This Schedule 13D/A relates to shares of Class A common stock, par value $0.001 per share (the Class A Stock), of First Advantage Corporation, a Delaware corporation (the Issuer), that may be acquired upon conversion of the Issuers Class B common stock, par value $0.001 per share (the Class B Stock), held by the persons identified herein. The address of the principal executive office of the Issuer is One Progress Plaza, Suite 2400, St. Petersburg, Florida 33701.

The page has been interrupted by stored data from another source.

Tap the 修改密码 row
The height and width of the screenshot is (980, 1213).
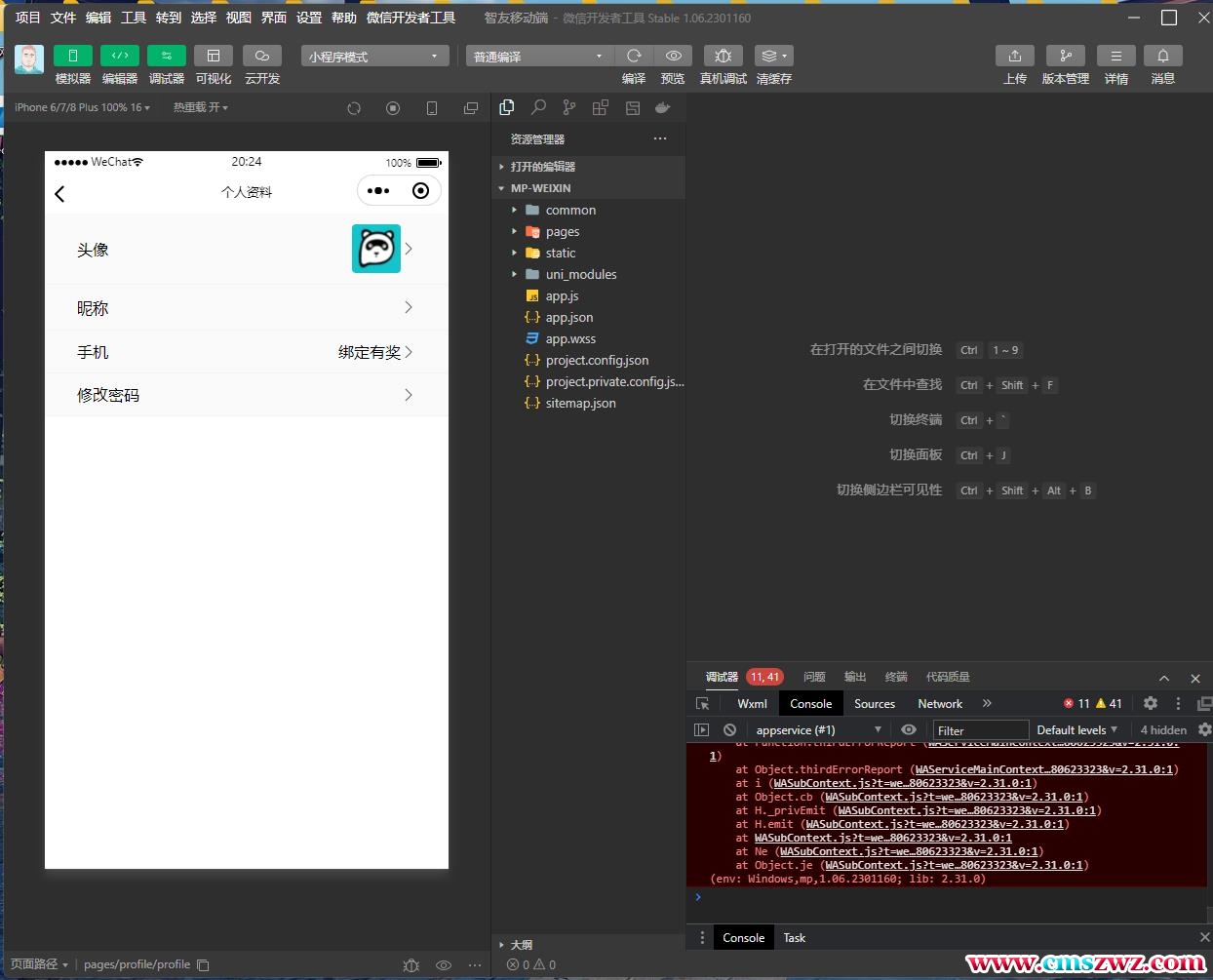246,395
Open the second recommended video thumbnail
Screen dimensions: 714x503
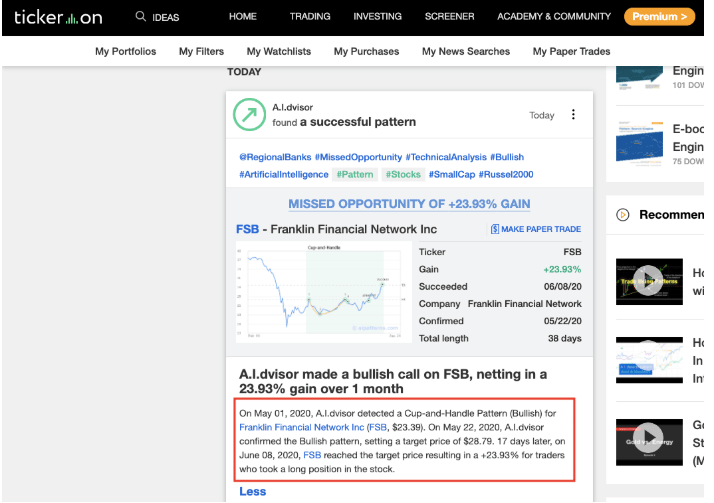649,360
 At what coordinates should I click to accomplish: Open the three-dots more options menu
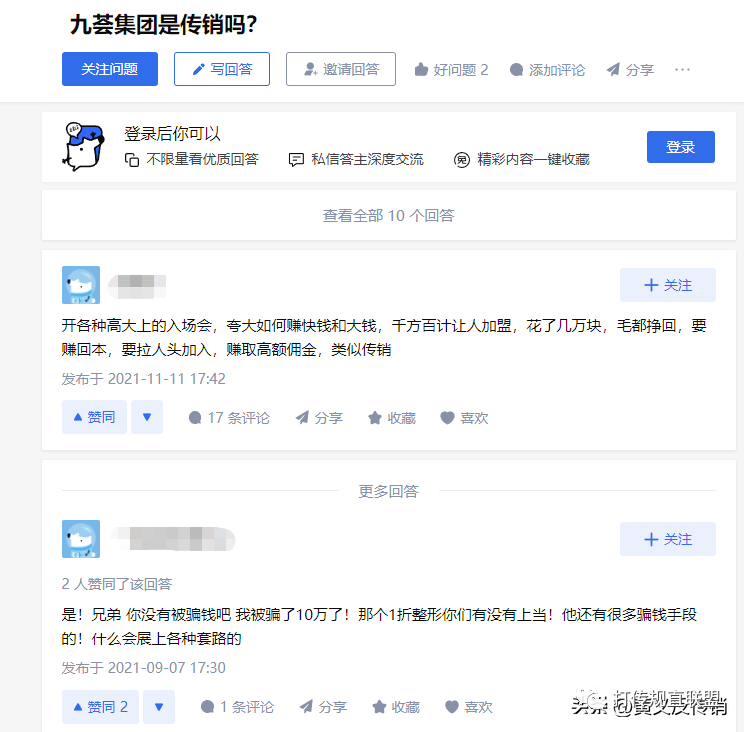pos(682,70)
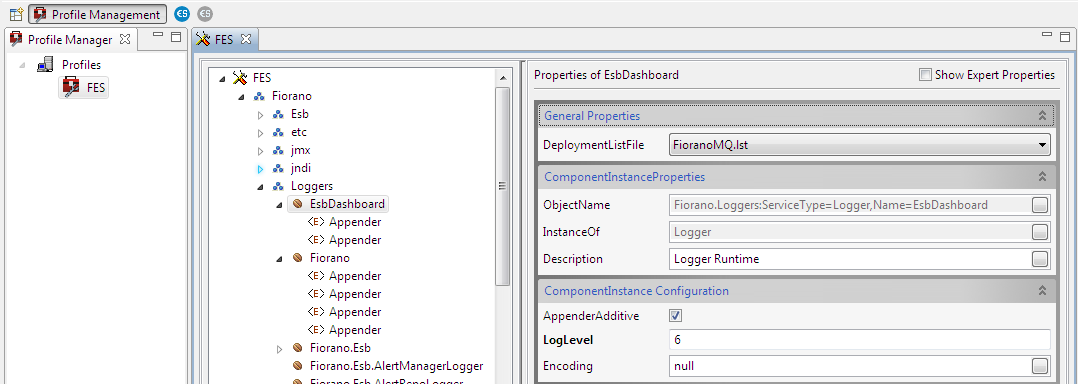Open the DeploymentListFile dropdown
1078x384 pixels.
click(859, 145)
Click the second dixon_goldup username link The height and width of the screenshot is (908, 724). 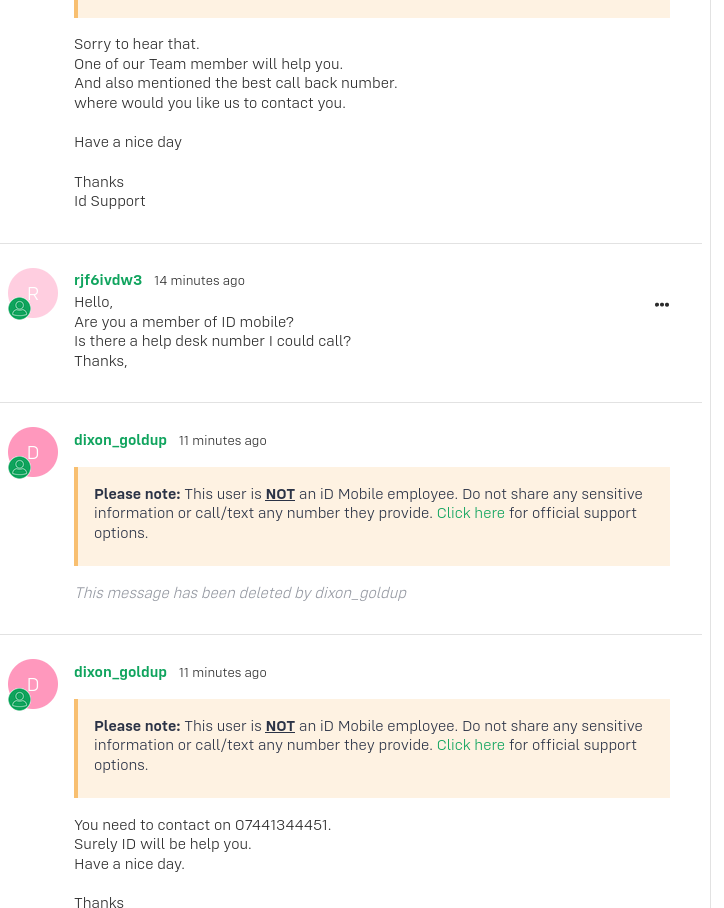pyautogui.click(x=120, y=672)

ITEM 2. IDENTITY AND BACKGROUND.
This Amendment No. 1 to Schedule 13D is filed jointly by The First American Corporation, a California corporation (First American); FADV Holdings LLC, a Delaware limited liability company (Holdings); First American Real Estate Solutions LLC, a California limited liability company (FARES); and First American Real Estate Information Services, Inc., a California corporation (FAREISI; First American, Holdings, FARES and FAREISI are each sometimes referred to herein as a Reporting Person and are collectively referred to herein as the Reporting Persons). This Schedule 13D/A amends the Schedule 13D previously filed by First American on June 16, 2003. The Reporting Persons are making this single, joint filing because they may be deemed to constitute a group within the meaning of Section 13(d)(3) of the Securities Exchange Act of 1934, as amended (the Act), with respect to the transaction described in Item 3 of this Schedule 13D/A and thus are eligible to make a joint filing under Rule 13d-1(k) promulgated under the Act. Attached hereto as Exhibit 99.1, and incorporated herein by reference, is a Joint Filing Agreement among the Reporting Persons indicating that this statement is filed on behalf of each of such Reporting Persons. Except as expressly set forth in this Schedule 13D/A, each Reporting Person disclaims beneficial ownership of the shares of Class A Stock beneficially owned by any other Reporting Person or any other person.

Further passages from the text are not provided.